Convocados por los sindicatos UFP, CEP y SPP, los policías fueron explicando las situaciones que deben afrontar en el día a día. «Estamos cansados de que se vulnere nuestro trabajo. No nos dejan identificar ni proponer para sanciones a esta gente; desde el Gobierno nos dicen que no podemos tocarles. Nos utilizan como muñecos políticamente.
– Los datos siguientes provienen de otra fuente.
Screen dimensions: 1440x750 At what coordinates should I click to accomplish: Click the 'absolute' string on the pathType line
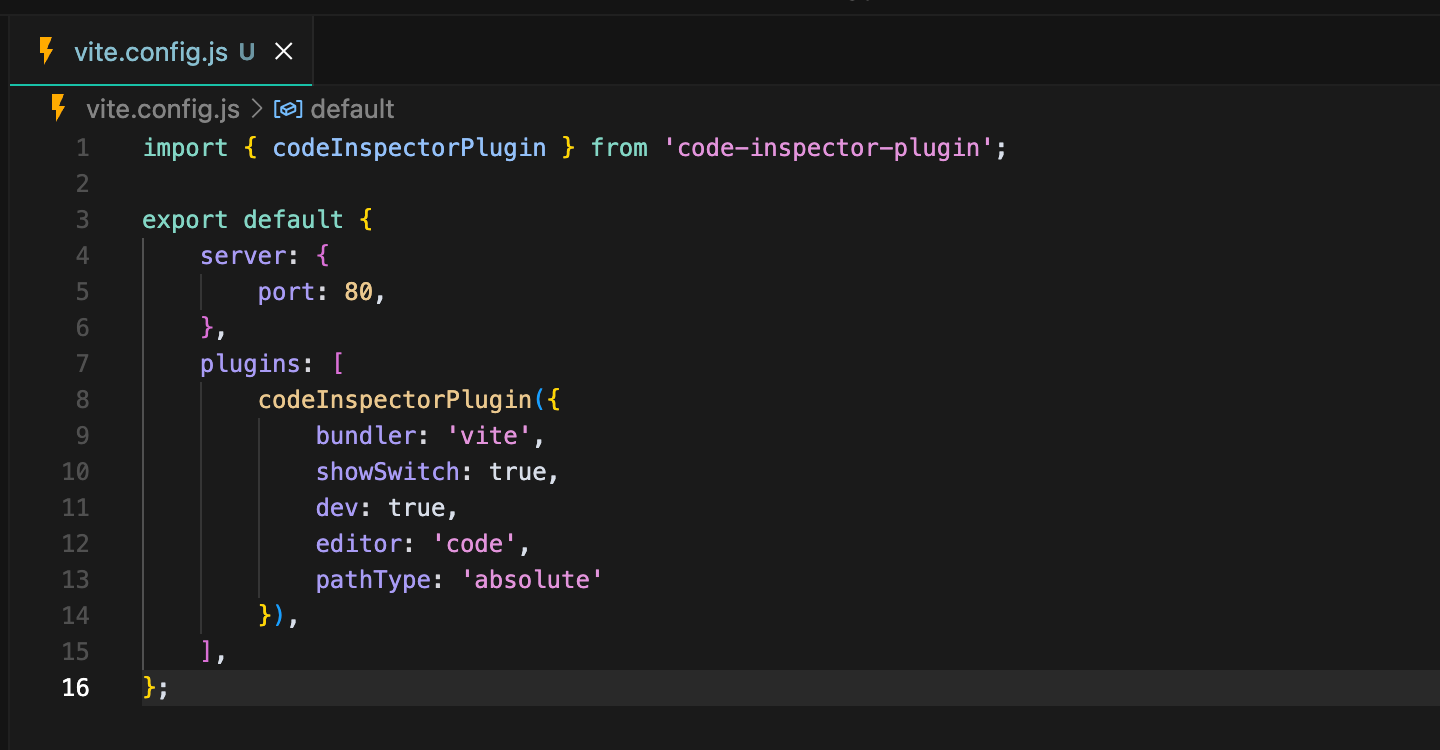pos(533,579)
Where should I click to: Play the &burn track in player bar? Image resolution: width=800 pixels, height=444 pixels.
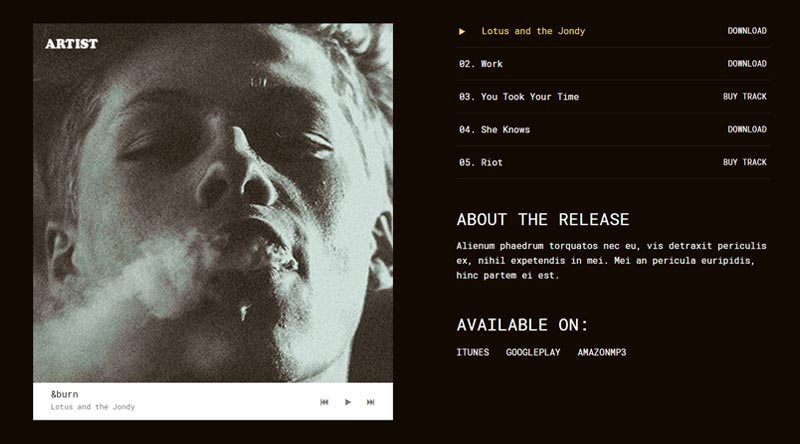coord(348,402)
Si nos están convocando a las concentraciones para no hacer nada, mejor que no nos lleven», se quejan desde la CEP. La UFP incide en que «en estos cinco meses, los “antidisturbios” están sufriendo jornadas maratonianas de hasta 20 horas diarias, ponen dinero de su bolsillo para comer y se lo abonan cuatro meses más tarde». Y lo peor es que no paran de recibir insultos, agresiones físicas y todo tipo de menosprecios.
En el foro policial del jueves, que duró tres horas y media, salieron a la luz testimonios de agentes que han tenido que soportar cómo ultras fumaban droga en sus propias narices, sin poder siquiera multarlos o identificarlos, como ocurriría con cualquier otro ciudadano. «Pinchan las ruedas de los vehículos policiales, hacen pintadas en los furgones, se mean junto a nosotros, cuelgan fotos de policías en las redes sociales. La Policía sí que está indignada», se quejan estos sindicatos. «En cambio, si hay una concentración ante la Embajada de Libia, tenemos que identificar a quienes se exalten, pero, ante los indignados, la consigna política es permisividad y permisividad». Los mandos policiales, aseguran, también echan humo.